Kısacası, bizler ülkemizde yapılacak yatırımlara karşı değiliz, bunu söyleyeyim; aynı, yollara, köprülere karşı olmadığımız gibi. Ancak bu milletin parasının pulunun, sağlığının, çevresinin, doğasının tahrip edilmesine karşıyız. Milletin parasını alıyorsunuz, efendim, işte 3 liralık işi -aynı burada olduğu gibi- çok yüksek fiyatlara veriyoruz... Hem pahalı hem ne olduğu belli değil hem çevreye verdiği etkiler ortada, soru işaretleri varken bunu nasıl çözeceğinizi anlatacağım. Şimdi, bunu yapıyorsunuz artık, bunu yapıyorsunuz, belli bir noktaya geliyor ve sorulara cevap vermenizi sizden rica ediyorum. Ayrıca, mesela, Elektrik Mühendisleri Odası, EMO var, efendim Çevre Mühendisleri Odası var. Şimdi, çok kısa bir sürede Çevre Komisyonu toplandı, arkadaşlarımız apar topar getirdiler. Tabii, bunu daha sonra biz konuşuruz, ancak bunun neden geldiği de belli, Anayasa'ya aykırı noktaları var, bunu gelen gün sınırlı, o gün içerisinde çıkarmak. Ama neden biz bunu ortada yapalım? Zaten göbekten bağlıyız dedim, bunu neden şimdi tekrar Rusya'ya veriyoruz? Efendim, işte, demin de söyledim, anlattım.

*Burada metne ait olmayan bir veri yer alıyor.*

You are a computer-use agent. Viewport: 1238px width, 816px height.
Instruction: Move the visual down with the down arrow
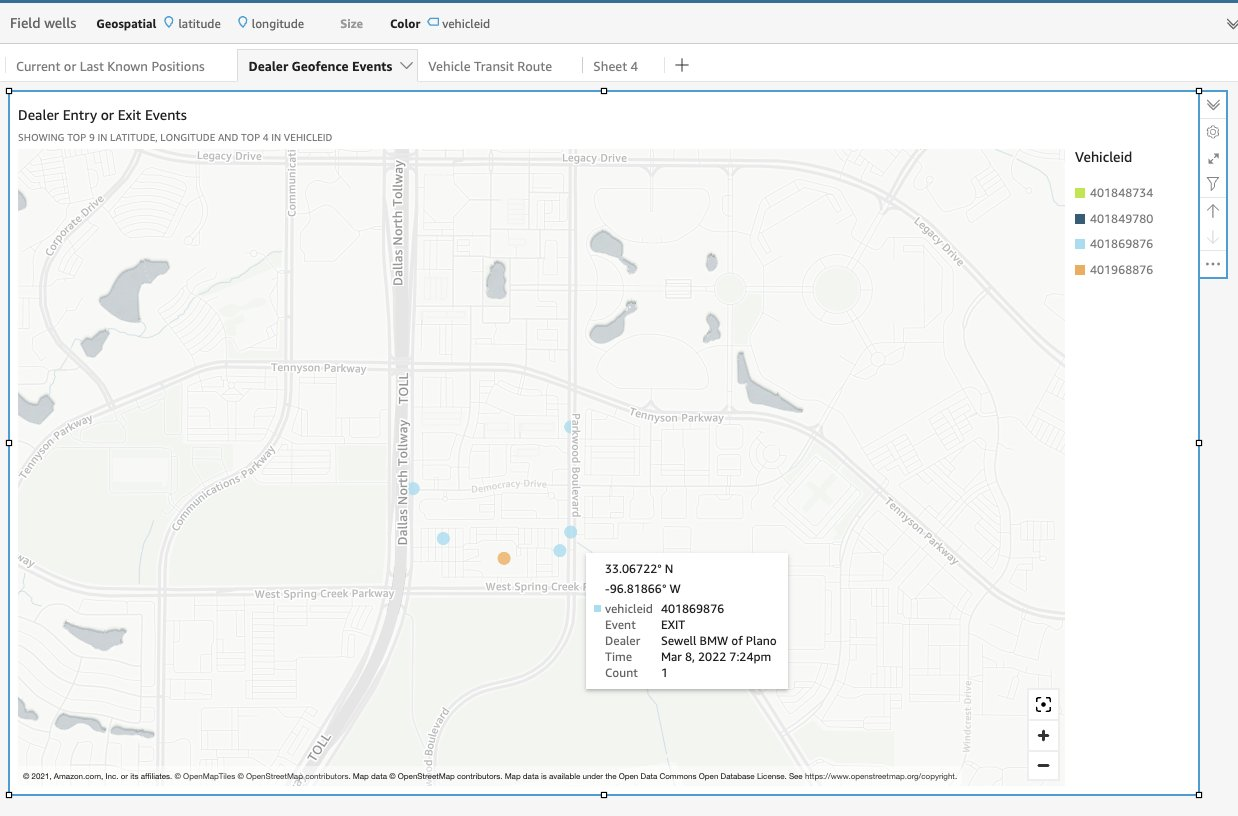click(1213, 236)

Ben çok uzatmayayım, tekrar hepinize çok teşekkür ediyorum. Tabii ki bizim en büyük dileğimiz hayırlı olmasıdır milletimiz için, vatandaşlarımız için. Ancak diğer konuları da Mecliste konuşacağımızı umut ediyor, hepinizi saygıyla selamlıyorum.